# [Passage]
━━━━━━━━━━

6_dynamic_programming2

Week 6: Dynamic Programming 2

Key Concepts

• Practice implementing dynamic programming solutions
• Design dynamic programming solutions

Resources

• Dynamic Programming 2
• Maximal Sum Square

Assignments

1. Knapsack
2. Chain Matrix Multiplication
3. Longest Common Subsequence
4. Maximal Sum Square

---

Knapsack

#include <iostream>
#include <vector>
#include <set>
#include <algorithm>
#include <iterator>

using namespace std;
using VI = vector<int>;
using VVI = vector<VI>;
using Sack = set<int>;

#define TOP_DOWN

#ifdef TOP_DOWN
int go(VVI& T, VI& W, VI& V, int i, int j) {
    if (T[i][j] > -1)
        return T[i][j];
    if (i == 0)
        return T[i][j] = 0;
    T[i][j] = go(T, W, V, i - 1, j); // without i-th item
    if (j - W[i - 1] >= 0)
        T[i][j] = max(T[i][j], V[i - 1] + go(T, W, V, i - 1, j - W[i - 1])); // max of with/without i-th item
    return T[i][j];
}
#endif
int main() {
    int N, CAP; cin >> N >> CAP;
    VI W(N), V(N);
    for (auto i{ 0 }; i < N; ++i)
        cin >> W[i] >> V[i];
    VVI T(N + 1, VI(CAP + 1));
#ifdef TOP_DOWN // 👇
    for (auto& row: T)

━━━━━━━━━━

# [Dataset rows]
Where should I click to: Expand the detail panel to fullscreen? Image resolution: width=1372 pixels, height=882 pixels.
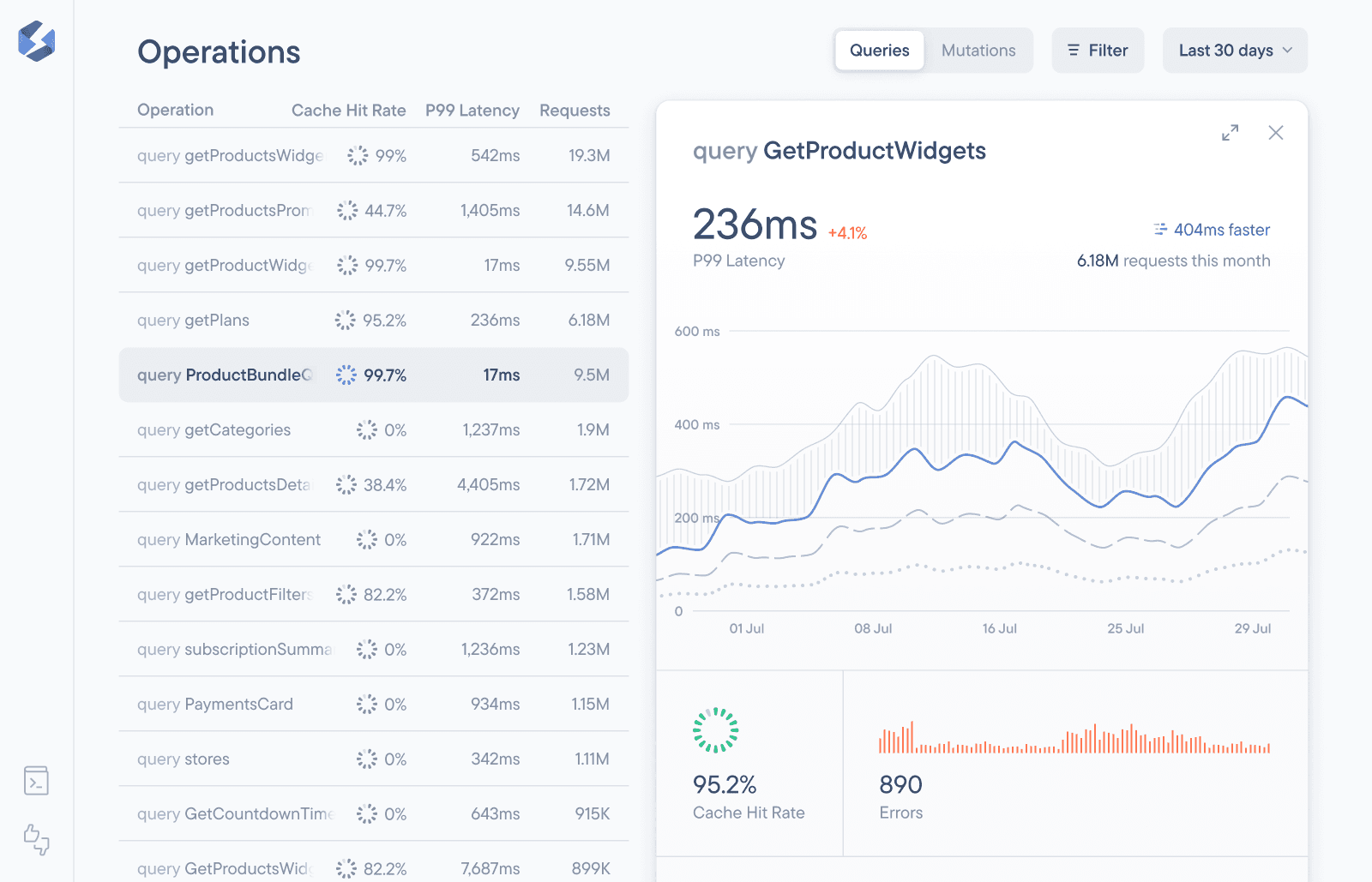pos(1230,133)
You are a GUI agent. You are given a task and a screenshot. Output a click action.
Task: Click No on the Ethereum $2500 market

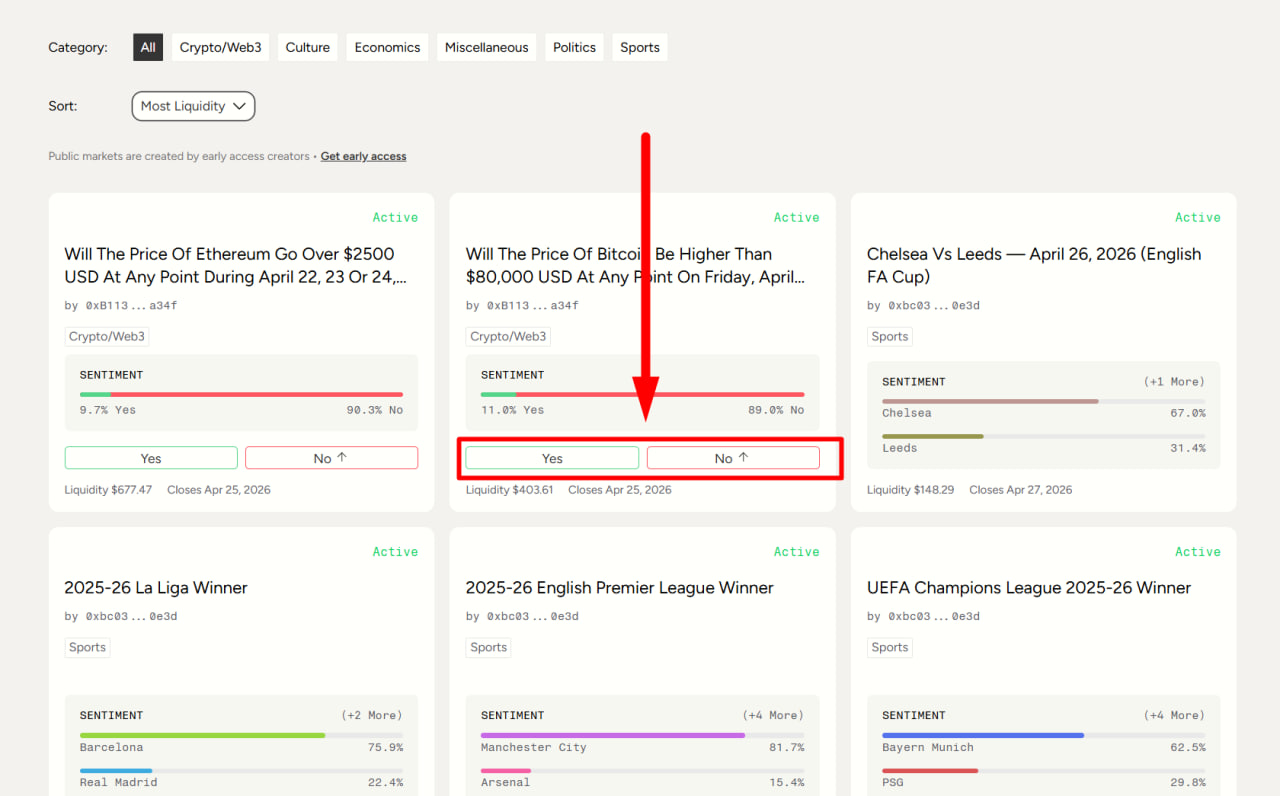tap(331, 458)
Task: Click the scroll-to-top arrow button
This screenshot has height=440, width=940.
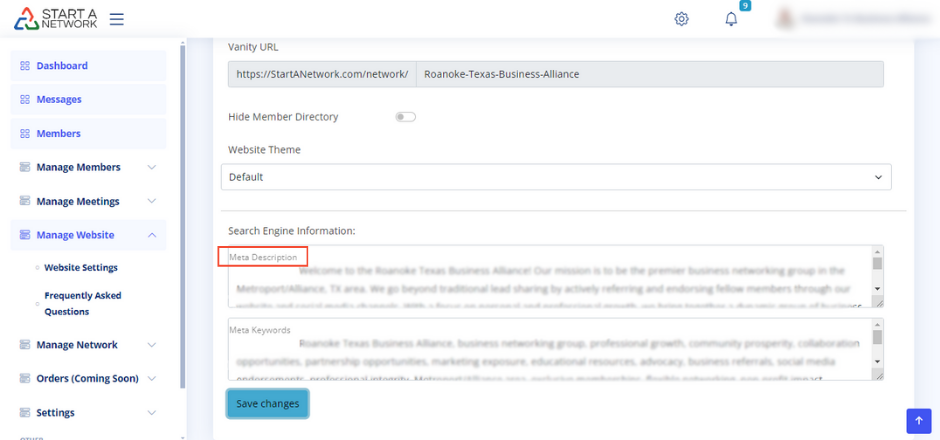Action: [918, 421]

━━━━━━━━━━

# [Challenge A]
Rewrite the part of the records that opens with the line containing "Task: Click the scroll-to-top arrow button" and runs through the end of the records as a numbered list, leaving out blank lines and the pictures.
# [Challenge B]
Continue the dynamic programming page from where it stops.

# [Right answer A]
1. Task: Click the scroll-to-top arrow button
2. This screenshot has height=440, width=940.
3. Action: [918, 421]

# [Right answer B]
        fill(row.begin(), row.end(), -1);
    go(T, W, V, N, CAP);
#else // BOTTOM_UP 👆
    for (auto i{ 1 }; i <= N; ++i) {
        for (auto j{ 1 }; j <= CAP; ++j) {
            T[i][j] = T[i - 1][j]; // without i-th item
            if (j - W[i - 1] >= 0)
                T[i][j] = max(T[i][j], T[i - 1][j - W[i - 1]] + V[i - 1]); // max of with/without i-th item
        }
    }
#endif
    Sack best;
    for (auto i{ N }, j{ CAP }; i > 0; --i)
        if (T[i][j] != T[i - 1][j])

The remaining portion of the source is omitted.